But once I arrive in Glenwood Springs, I discover my hot springs reference book is outdated. Just two miles away from the “worlds largest” is the new kid in town, Iron Mountain Hot Springs, only open since 2015. This is one nice set of soaking pools. Clean and new, though made to look natural, with views overlooking the Colorado River. And beautiful locker rooms with rain shower heads that hang down overhead from the ceiling. Unlike most hot springs who “nickel and dime” you for the 50 cents for their irritating coin-operated lockers, at Iron Mountain, there is no additional charge for their combination lockers. (It’s the little things!)
They have a separate large chlorinated fresh water pool for the families, which leaves the other 16 mineral pools of varying temps blissfully designated as “The Quiet Zone” with zen-like music playing.
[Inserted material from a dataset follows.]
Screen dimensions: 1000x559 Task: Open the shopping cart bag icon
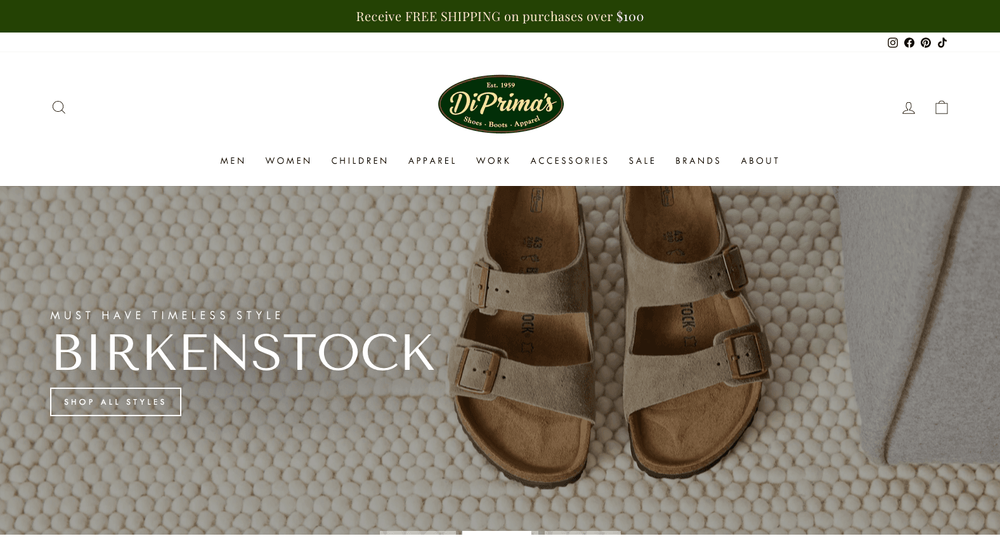coord(941,107)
And the best part, children under 5 are not allowed in the Quiet Zone! And children over 5 must be accompanied at all times by an adult. Any wonder why I loved this place?
Although both of the springs complexes have that subtle sulfur smell due to the sulfate, one of the 14 minerals found in the source springs, I have grown not to mind. I would rather smell sulfur than chlorine. If I am advised to “Remove all jewelry before entering pools, as minerals will tarnish,” I feel more like I’m in a true mineral hot springs.
I didn’t know much about the town of Glenwood Springs before I came here for a soak. The town was packed, even though the temperatures were over 90, and a smoky haze hung over the valley like a shroud. I asked the woman at the Visitor Center if crowds and the high temps were typically at this time of year. Why are there so many people here, when it’s a cool 70 degrees just up the mountain? She told me it’s the start of high desert where Colorado is concerned where lower elevation means higher temps, and even though it’s hot, it’s also “Vacation Central.” There are certainly lots of outdoor activities in the area, from the hike to Hanging Lake to the beautiful Glenwood Canyon Bike Trail. There’s also the Rio Grande Trail which follows the Roaring Fork River all the way from Aspen.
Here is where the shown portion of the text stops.